Given data>
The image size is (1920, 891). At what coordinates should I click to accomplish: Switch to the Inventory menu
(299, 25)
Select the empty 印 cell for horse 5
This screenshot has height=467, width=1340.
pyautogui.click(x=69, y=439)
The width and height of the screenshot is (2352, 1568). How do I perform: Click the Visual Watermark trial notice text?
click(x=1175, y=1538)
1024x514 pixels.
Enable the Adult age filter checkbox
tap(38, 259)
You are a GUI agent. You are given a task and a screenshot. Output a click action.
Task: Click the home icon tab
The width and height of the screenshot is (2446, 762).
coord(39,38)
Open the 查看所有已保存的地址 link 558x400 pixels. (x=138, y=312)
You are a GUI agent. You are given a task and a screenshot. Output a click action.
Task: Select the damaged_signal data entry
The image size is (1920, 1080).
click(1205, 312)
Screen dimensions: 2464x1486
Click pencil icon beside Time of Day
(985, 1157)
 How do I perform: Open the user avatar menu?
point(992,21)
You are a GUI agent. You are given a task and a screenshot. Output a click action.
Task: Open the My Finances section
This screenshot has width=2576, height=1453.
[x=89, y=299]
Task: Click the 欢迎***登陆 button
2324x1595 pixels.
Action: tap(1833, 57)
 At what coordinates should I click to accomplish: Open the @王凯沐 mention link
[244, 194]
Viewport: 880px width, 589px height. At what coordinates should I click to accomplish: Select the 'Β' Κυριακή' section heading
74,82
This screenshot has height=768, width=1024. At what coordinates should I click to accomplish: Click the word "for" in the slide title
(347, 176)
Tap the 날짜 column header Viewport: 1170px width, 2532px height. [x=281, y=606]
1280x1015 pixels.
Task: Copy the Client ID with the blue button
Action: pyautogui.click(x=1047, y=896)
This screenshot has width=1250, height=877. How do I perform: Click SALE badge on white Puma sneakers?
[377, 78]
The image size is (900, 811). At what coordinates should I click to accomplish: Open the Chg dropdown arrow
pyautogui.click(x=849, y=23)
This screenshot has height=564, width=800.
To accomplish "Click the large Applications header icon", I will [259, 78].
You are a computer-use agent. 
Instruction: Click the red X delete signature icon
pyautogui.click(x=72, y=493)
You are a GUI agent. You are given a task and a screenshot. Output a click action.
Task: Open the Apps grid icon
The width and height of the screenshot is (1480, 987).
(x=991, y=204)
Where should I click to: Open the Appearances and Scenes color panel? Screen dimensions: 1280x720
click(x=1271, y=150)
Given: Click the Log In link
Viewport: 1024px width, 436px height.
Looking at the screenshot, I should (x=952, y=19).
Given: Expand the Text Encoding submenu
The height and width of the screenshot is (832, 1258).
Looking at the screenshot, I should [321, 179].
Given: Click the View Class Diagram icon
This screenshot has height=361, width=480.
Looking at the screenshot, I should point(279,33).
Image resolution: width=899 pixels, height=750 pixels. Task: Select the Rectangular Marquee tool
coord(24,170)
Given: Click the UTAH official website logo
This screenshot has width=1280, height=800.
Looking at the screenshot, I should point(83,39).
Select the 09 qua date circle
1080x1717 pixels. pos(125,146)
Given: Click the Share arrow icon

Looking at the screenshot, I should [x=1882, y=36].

Prompt> Print every one of the records above again, line for line, with no changes.

Answer>
The image size is (1920, 891). At what coordinates should I click to accomplish: Switch to the Inventory menu
(299, 25)
Select the empty 印 cell for horse 5
This screenshot has height=467, width=1340.
pyautogui.click(x=69, y=439)
The width and height of the screenshot is (2352, 1568). How do I perform: Click the Visual Watermark trial notice text?
click(x=1175, y=1538)
1024x514 pixels.
Enable the Adult age filter checkbox
tap(38, 259)
You are a GUI agent. You are given a task and a screenshot. Output a click action.
Task: Click the home icon tab
The width and height of the screenshot is (2446, 762).
coord(39,38)
Open the 查看所有已保存的地址 link 558x400 pixels. (x=138, y=312)
You are a GUI agent. You are given a task and a screenshot. Output a click action.
Task: Select the damaged_signal data entry
The image size is (1920, 1080).
click(1205, 312)
Screen dimensions: 2464x1486
Click pencil icon beside Time of Day
(985, 1157)
 How do I perform: Open the user avatar menu?
point(992,21)
You are a GUI agent. You are given a task and a screenshot. Output a click action.
Task: Open the My Finances section
This screenshot has width=2576, height=1453.
[x=89, y=299]
Task: Click the 欢迎***登陆 button
2324x1595 pixels.
Action: tap(1833, 57)
 At what coordinates should I click to accomplish: Open the @王凯沐 mention link
[244, 194]
Viewport: 880px width, 589px height. At what coordinates should I click to accomplish: Select the 'Β' Κυριακή' section heading
74,82
This screenshot has height=768, width=1024. At what coordinates should I click to accomplish: Click the word "for" in the slide title
(347, 176)
Tap the 날짜 column header Viewport: 1170px width, 2532px height. [x=281, y=606]
1280x1015 pixels.
Task: Copy the Client ID with the blue button
Action: pyautogui.click(x=1047, y=896)
This screenshot has width=1250, height=877. How do I perform: Click SALE badge on white Puma sneakers?
[377, 78]
The image size is (900, 811). At what coordinates should I click to accomplish: Open the Chg dropdown arrow
pyautogui.click(x=849, y=23)
This screenshot has height=564, width=800.
To accomplish "Click the large Applications header icon", I will [259, 78].
You are a computer-use agent. 
Instruction: Click the red X delete signature icon
pyautogui.click(x=72, y=493)
You are a GUI agent. You are given a task and a screenshot. Output a click action.
Task: Open the Apps grid icon
The width and height of the screenshot is (1480, 987).
(x=991, y=204)
Where should I click to: Open the Appearances and Scenes color panel? Screen dimensions: 1280x720
click(x=1271, y=150)
Given: Click the Log In link
Viewport: 1024px width, 436px height.
Looking at the screenshot, I should (x=952, y=19).
Given: Expand the Text Encoding submenu
The height and width of the screenshot is (832, 1258).
Looking at the screenshot, I should [321, 179].
Given: Click the View Class Diagram icon
This screenshot has height=361, width=480.
Looking at the screenshot, I should point(279,33).
Image resolution: width=899 pixels, height=750 pixels. Task: Select the Rectangular Marquee tool
coord(24,170)
Given: Click the UTAH official website logo
This screenshot has width=1280, height=800.
Looking at the screenshot, I should point(83,39).
Select the 09 qua date circle
1080x1717 pixels. pos(125,146)
Given: Click the Share arrow icon

Looking at the screenshot, I should [x=1882, y=36].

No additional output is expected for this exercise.